*HOW TO COMPLETE THIS TASK*
The material is to be repeated exactly, from first line to last.

[Start of section]

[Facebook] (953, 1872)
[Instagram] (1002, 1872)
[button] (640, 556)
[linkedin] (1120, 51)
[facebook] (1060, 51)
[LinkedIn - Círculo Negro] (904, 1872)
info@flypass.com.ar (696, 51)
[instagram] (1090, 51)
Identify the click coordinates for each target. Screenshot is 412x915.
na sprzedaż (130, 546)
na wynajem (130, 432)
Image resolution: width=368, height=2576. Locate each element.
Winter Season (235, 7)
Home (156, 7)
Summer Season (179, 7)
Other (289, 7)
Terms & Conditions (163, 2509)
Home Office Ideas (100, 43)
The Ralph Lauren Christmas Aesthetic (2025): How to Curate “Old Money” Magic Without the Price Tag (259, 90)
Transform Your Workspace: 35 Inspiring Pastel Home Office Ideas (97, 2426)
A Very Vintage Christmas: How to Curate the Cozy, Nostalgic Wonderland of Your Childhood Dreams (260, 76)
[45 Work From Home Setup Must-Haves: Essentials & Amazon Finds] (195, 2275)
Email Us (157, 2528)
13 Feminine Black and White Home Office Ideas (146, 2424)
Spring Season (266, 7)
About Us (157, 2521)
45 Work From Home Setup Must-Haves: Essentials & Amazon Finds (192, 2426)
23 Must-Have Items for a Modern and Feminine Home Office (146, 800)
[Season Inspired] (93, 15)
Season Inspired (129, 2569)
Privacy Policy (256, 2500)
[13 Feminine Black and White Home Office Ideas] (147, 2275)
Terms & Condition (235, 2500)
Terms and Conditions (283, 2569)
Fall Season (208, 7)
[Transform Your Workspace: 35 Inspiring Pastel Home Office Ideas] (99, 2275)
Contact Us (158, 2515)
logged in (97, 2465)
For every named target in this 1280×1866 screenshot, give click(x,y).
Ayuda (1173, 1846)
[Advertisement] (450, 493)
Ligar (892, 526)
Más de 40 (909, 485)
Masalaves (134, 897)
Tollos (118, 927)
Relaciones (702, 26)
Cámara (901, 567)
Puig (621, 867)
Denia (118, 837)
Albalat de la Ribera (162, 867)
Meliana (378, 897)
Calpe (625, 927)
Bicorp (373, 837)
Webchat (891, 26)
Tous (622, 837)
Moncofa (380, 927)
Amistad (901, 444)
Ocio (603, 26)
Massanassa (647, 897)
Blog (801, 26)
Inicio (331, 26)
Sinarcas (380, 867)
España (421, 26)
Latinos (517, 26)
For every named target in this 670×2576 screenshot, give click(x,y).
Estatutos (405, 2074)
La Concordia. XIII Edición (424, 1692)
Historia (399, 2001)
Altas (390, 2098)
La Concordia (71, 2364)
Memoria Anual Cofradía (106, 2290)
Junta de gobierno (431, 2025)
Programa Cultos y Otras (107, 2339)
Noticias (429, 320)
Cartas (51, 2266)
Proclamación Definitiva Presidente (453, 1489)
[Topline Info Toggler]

[End of section]

*ANSWER FOR THE TASK*
[Facebook] (953, 1872)
[Instagram] (1002, 1872)
[button] (640, 556)
[linkedin] (1120, 51)
[facebook] (1060, 51)
[LinkedIn - Círculo Negro] (904, 1872)
info@flypass.com.ar (696, 51)
[instagram] (1090, 51)
Identify the click coordinates for each target. Screenshot is 412x915.
na sprzedaż (130, 546)
na wynajem (130, 432)
Image resolution: width=368, height=2576. Locate each element.
Winter Season (235, 7)
Home (156, 7)
Summer Season (179, 7)
Other (289, 7)
Terms & Conditions (163, 2509)
Home Office Ideas (100, 43)
The Ralph Lauren Christmas Aesthetic (2025): How to Curate “Old Money” Magic Without the Price Tag (259, 90)
Transform Your Workspace: 35 Inspiring Pastel Home Office Ideas (97, 2426)
A Very Vintage Christmas: How to Curate the Cozy, Nostalgic Wonderland of Your Childhood Dreams (260, 76)
[45 Work From Home Setup Must-Haves: Essentials & Amazon Finds] (195, 2275)
Email Us (157, 2528)
13 Feminine Black and White Home Office Ideas (146, 2424)
Spring Season (266, 7)
About Us (157, 2521)
45 Work From Home Setup Must-Haves: Essentials & Amazon Finds (192, 2426)
23 Must-Have Items for a Modern and Feminine Home Office (146, 800)
[Season Inspired] (93, 15)
Season Inspired (129, 2569)
Privacy Policy (256, 2500)
[13 Feminine Black and White Home Office Ideas] (147, 2275)
Terms & Condition (235, 2500)
Terms and Conditions (283, 2569)
Fall Season (208, 7)
[Transform Your Workspace: 35 Inspiring Pastel Home Office Ideas] (99, 2275)
Contact Us (158, 2515)
logged in (97, 2465)
For every named target in this 1280×1866 screenshot, give click(x,y).
Ayuda (1173, 1846)
[Advertisement] (450, 493)
Ligar (892, 526)
Más de 40 (909, 485)
Masalaves (134, 897)
Tollos (118, 927)
Relaciones (702, 26)
Cámara (901, 567)
Puig (621, 867)
Denia (118, 837)
Albalat de la Ribera (162, 867)
Meliana (378, 897)
Calpe (625, 927)
Bicorp (373, 837)
Webchat (891, 26)
Tous (622, 837)
Moncofa (380, 927)
Amistad (901, 444)
Ocio (603, 26)
Massanassa (647, 897)
Blog (801, 26)
Inicio (331, 26)
Sinarcas (380, 867)
España (421, 26)
Latinos (517, 26)
For every named target in this 670×2576 screenshot, give click(x,y).
Estatutos (405, 2074)
La Concordia. XIII Edición (424, 1692)
Historia (399, 2001)
Altas (390, 2098)
La Concordia (71, 2364)
Memoria Anual Cofradía (106, 2290)
Junta de gobierno (431, 2025)
Programa Cultos y Otras (107, 2339)
Noticias (429, 320)
Cartas (51, 2266)
Proclamación Definitiva Presidente (453, 1489)
[Topline Info Toggler]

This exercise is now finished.